Java is not excel. It does not figure out the order of operations for a symbolic expression automatically, or recompute expressions when inputs change.

The burden of getting the order of operations right, and recomputing values when their inputs become stale is on the programmer.

static double a,b,c,start,end;

static double partitions;

static double delta=end - start / partitions;

is equivalent to

static double a,b,c,start = 0.0d, end = 0.0d;

static double partitions = 0.0d;

static double delta=end - start / partitions;

because all fields take on the zero value for their type, which is equivalent to

static double a,b,c,start = 0.0d, end = 0.0d;

static double partitions = 0.0d;

static double delta=0.0d - 0.0d / 0.0d;   // division by zero -> NaN

because fields are initialized in the order of their declaration.

Then you fail to recompute delta in the body of main, so you end up passing a delta of NaN to leftReimann and rightReimann.


It might make sense to use an integer loop to make sure you deal with the right number of partitions instead of comparing a double x to double boundaries.
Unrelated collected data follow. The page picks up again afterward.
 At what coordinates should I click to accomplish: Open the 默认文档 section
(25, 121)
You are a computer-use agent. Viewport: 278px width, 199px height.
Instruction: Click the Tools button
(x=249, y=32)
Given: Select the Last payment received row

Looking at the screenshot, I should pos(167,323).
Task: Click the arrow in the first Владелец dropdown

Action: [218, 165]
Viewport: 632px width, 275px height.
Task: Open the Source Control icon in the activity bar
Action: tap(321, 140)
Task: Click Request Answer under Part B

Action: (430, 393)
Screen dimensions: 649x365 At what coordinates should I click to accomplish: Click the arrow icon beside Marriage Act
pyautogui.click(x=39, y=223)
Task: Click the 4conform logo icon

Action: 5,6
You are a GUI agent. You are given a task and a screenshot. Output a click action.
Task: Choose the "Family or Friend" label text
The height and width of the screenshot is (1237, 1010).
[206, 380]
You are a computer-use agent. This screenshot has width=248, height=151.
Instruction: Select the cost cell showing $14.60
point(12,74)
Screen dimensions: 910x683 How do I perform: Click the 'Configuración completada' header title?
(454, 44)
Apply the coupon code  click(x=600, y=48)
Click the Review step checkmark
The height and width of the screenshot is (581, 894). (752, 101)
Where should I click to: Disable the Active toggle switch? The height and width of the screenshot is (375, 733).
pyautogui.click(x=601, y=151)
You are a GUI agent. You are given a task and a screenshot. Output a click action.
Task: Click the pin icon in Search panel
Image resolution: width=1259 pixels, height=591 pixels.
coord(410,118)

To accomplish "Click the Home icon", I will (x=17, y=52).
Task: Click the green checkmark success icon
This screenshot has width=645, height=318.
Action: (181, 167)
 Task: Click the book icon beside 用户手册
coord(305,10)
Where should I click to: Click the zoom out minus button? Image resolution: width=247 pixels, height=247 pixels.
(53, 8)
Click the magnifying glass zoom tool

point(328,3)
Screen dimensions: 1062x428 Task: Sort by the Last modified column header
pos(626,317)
Floating-point operations are lossy, so you can run into boundary conditions when checking doubles in your loop condition.

public static double leftReimann(double a,double b,double c,int partitions,double start,double end) {
    assert partitions > 0;

    double leftReimann = 0;

    double delta = (end - start) / partitions;

    for(int i = 0; i < partitions; ++i) {
        double x = start + delta * i;
        leftReimann += delta * Quadratic(a,b,c,x);
    }

    System.out.println("Your left Reimann sum is " + leftReimann);
    return leftReimann;
}

public static double rightReimann(double a,double b,double c,int partitions,double start,double end) {
    assert partitions > 0;

    double rightReimann = 0;

    double delta = (start - end) / partitions;  // negative

    for(int i = 0; i < partitions; ++i) {
        double x = end + delta * i;
        rightReimann += delta * Quadratic(a,b,c,x);
    }

    System.out.println("Your right Reimann sum is " + rightReimann);
    return rightReimann;
}

Upvotes: 3

moveaway00
moveaway00

Reputation: 917

There's two options, either make delta a function

private double getDelta() { return (end - start) / partitions;

or, you can recalculate delta after you set end, start, or partitions. (in this case, right before your calls to the Reiman functions, you should say:

delta = (end - start) / partitions;

so it uses the new values of end, start, and partitions.

As others have said, at the time you initialize delta, partitions is zero, so division by zero is NaN.

Upvotes: 0

barak manos
barak manos

Reputation: 30136

You are executing start / partitions before you have initialized either one of these variables.

So you're essentially calculating 0.0/0.0, which equals NaN.